Czy mężczyzn także ów heroizm oralny dotyka?
Rzadziej niż kobiety. Mężczyźni częściej usiłują na próżno zaspokoić swoje potrzeby oralne poprzez nadmierne picie i palenie. Usta to przede wszystkim jednak narzędzie werbalnej i niewerbalnej komunikacji. Wyraz ust jest często bardziej istotny dla otoczenia niż to, co te usta mówią. Kształt i proporcje warg mają też znaczenie. Wprawdzie jest genetycznie uwarunkowany – tak jak inne atrybuty wyglądu – ale też modyfikowany przez doświadczenie, charakter, a także nastrój. Jeśli na przykład doświadczenie sprawia, że stajemy się oceniający i kontrolujący, to nasze usta staną się wąskie i zaciśnięte, jakby wciągnięte do środka. Ich wyraz komunikuje niechęć i lekką agresję do świata. Usta i cały człowiek zamykają się na przyjazny i ufny kontakt. To jakby odwrotność oralności. Nawet genetycznie piękne i pełne wargi zmienią kształt pod wpływem tak mocno ugruntowanej, negatywnej postawy wobec świata. Ilość emocji i stanów umysłu, które można wyrazić ustami, jest ogromna. Żeby się nie pogubić i nie pomylić, można starać się imitować miny, które robi nasz rozmówca. Wtedy możemy poczuć, w jakim stanie emocjonalnym jest ten ktoś. Psychoterapeuci używają tej techniki, by lepiej odczytać stan umysłu pacjentów.
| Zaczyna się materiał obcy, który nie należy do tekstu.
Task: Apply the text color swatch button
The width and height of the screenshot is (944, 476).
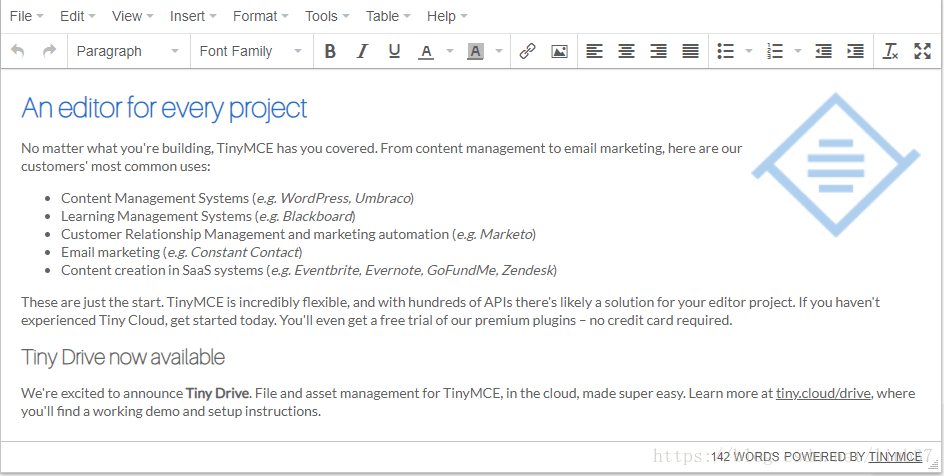Action: coord(426,51)
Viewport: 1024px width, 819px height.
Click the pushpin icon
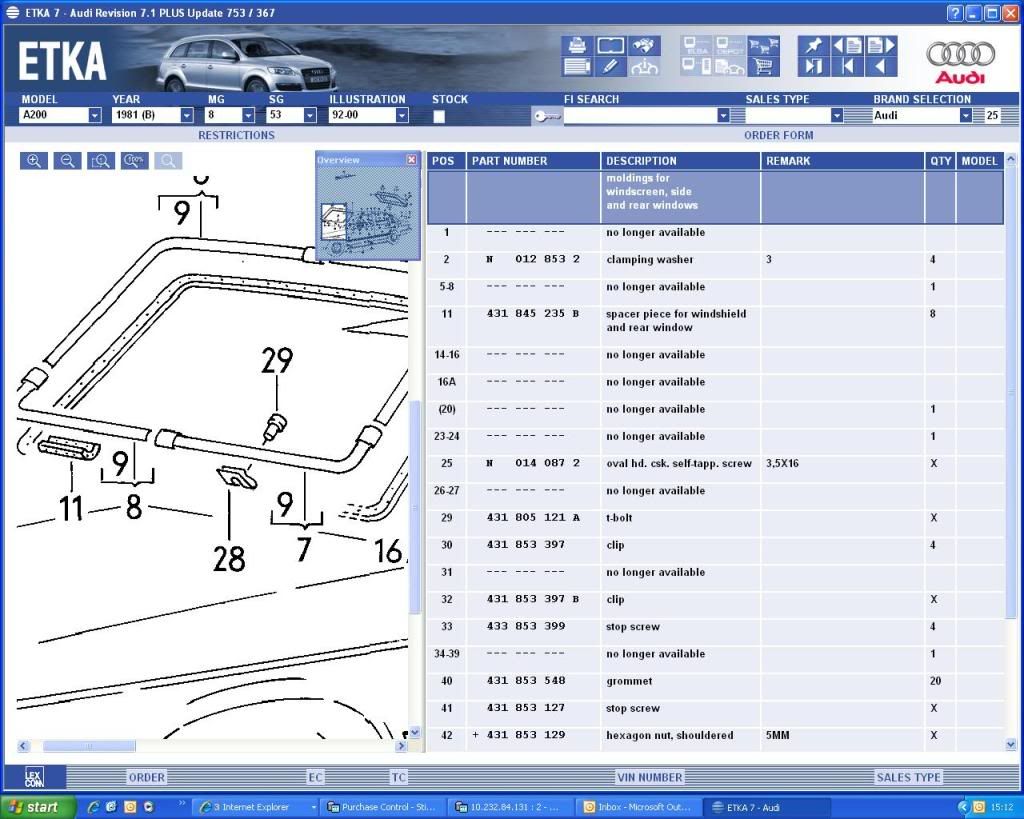[813, 45]
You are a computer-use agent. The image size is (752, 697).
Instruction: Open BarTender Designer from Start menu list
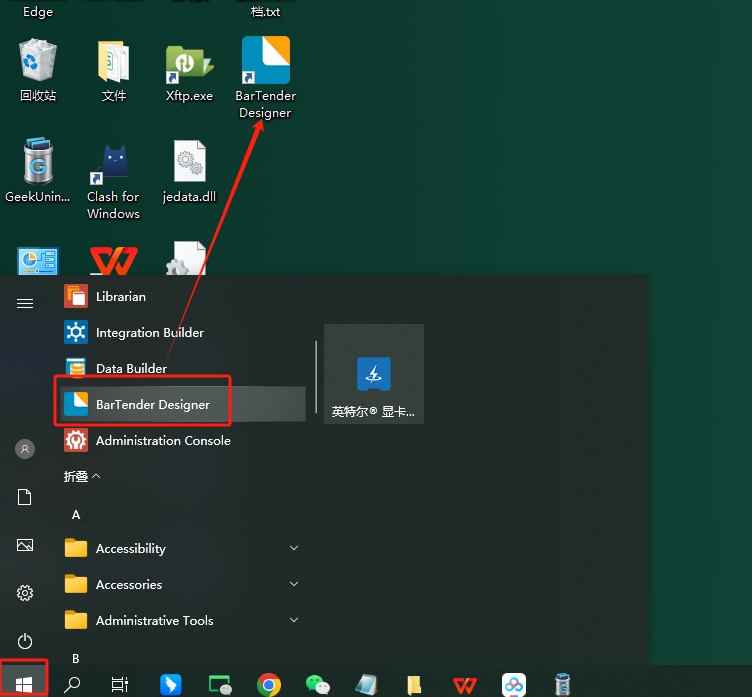coord(181,404)
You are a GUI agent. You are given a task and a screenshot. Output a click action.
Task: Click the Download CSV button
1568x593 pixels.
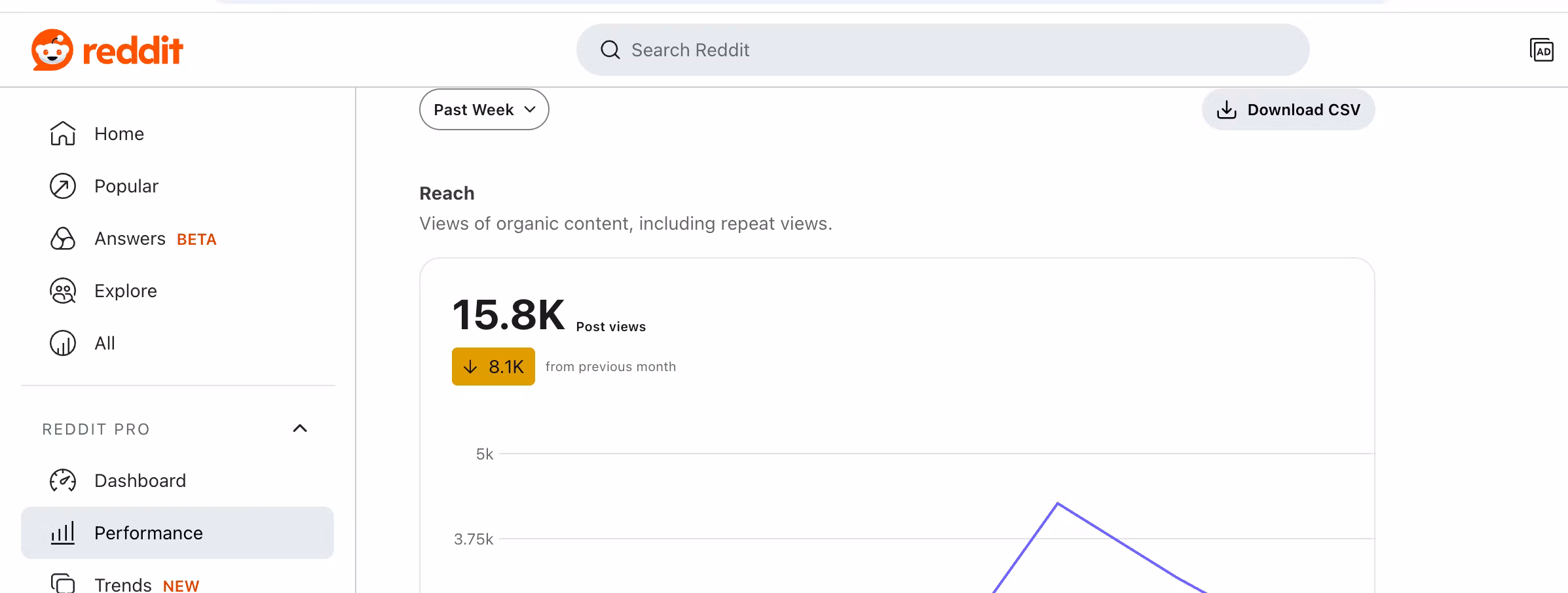1288,109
Może być w tym również pomocna fizjonomika, praktyczna dziedzina wiedzy porządkująca obserwacje o związkach między kształtem i wyrazem twarzy a cechami charakteru oraz prawdopodobieństwem występowania określonych schorzeń. Nie tak dawno jeszcze lekarze, patrząc na twarz pacjenta, dowiadywali się dużo na temat jego zdrowia i ducha. Wiedzieli na przykład, że obrzmiała i obwisła dolna warga to znak chronicznego zaburzenia procesów trawiennych. Mieli też dostęp do wielu innych ważnych obserwacji, gromadzonych przez pokolenia lekarzy. Dzisiaj czytanie twarzy jest ważne dla psychoterapeutów i antyterrorystycznych programów komputerowych analizujących wyraz twarzy uczestników zgromadzeń.
Skoro wyraz ust może nam tak wiele powiedzieć o człowieku, to dlaczego kobiety wstrzykują sobie kwas hialuronowy w wargi?
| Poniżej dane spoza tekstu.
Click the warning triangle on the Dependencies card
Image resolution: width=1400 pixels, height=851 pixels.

Nieco wywinięta do góry, pełna i jędrna górna warga świadczy ponoć o żywym i namiętnym temperamencie seksualnym właścicielki. Może to prawda, może męski stereotyp na temat kobiet. Dla kobiet ważne jest jednak to, że mężczyźni tak myślą. Pewnie dlatego wstrzykują sobie ulepszacz w wargę. Tym bardziej że niektórzy biolodzy i antropolodzy kultury uważają, że pomalowane na karminowo, wydatne usta kobiet mają – kształtem i kolorem – kojarzyć się mężczyznom z waginą w stanie podniecenia. Tak więc okazuje się, że kobiece usta pełnią jeszcze jedną funkcję – sygnalizują seksualną gotowość. A gdy zważymy, że wiara w prawdziwość seksualnego komunikatu jest stereotypem, to trudno się dziwić kobietom posiadającym duży temperament, lecz pozbawionym stereotypowo ukształtowanych warg, że chcą wywiesić właściwy szyld. Z drugiej strony – jednak pamiętajmy o tym, że nasze ciało odzwierciedla nasz charakter, przekonania, trwałe nastawienie emocjonalne, stosunek do siebie, życia i świata. Ciało podąża za umysłem. Jeśli więc chcemy, by się zmieniło, w pełni i na trwałe rozwinęło swój wspaniały potencjał, to trzeba ten proces rozpocząć od pracy z umysłem. Zmiana opakowania nie wpływa przecież na jakość zawartości. Może jedynie zwieść amatorów. Uatrakcyjnienie wyglądu ciała za pomocą zabiegów chirurgii estetycznej nie uczyni z nas pogodnych, zmysłowych ludzi. To leczenie objawów z pominięciem przyczyn. Cóż z tego, że będziemy mieli pięknie wywiniętą górną wargę, skoro popędu seksualnego nam od tego nie przybędzie.
Oczywiście, nie ma nic złego w tym, by pozbywać się ograniczeń fizycznych, które blokują swobodną ekspresję naszego serca i umysłu. Jeśli więc buzujące w tobie libido nie znajduje ujścia w postaci godnego ciebie partnera, bo nie spełniając stereotypów estetycznych drugiej płci, pozostajesz nierozpoznana, to zrób sobie wywiniętą wargę, powiększ piersi i co tam jeszcze chcesz. Ale pamiętaj, że jak masz w środku wszystko posprzątane i odblokowane, to ciało ci rozkwitnie. Nawet warga może się wywinąć sama z siebie.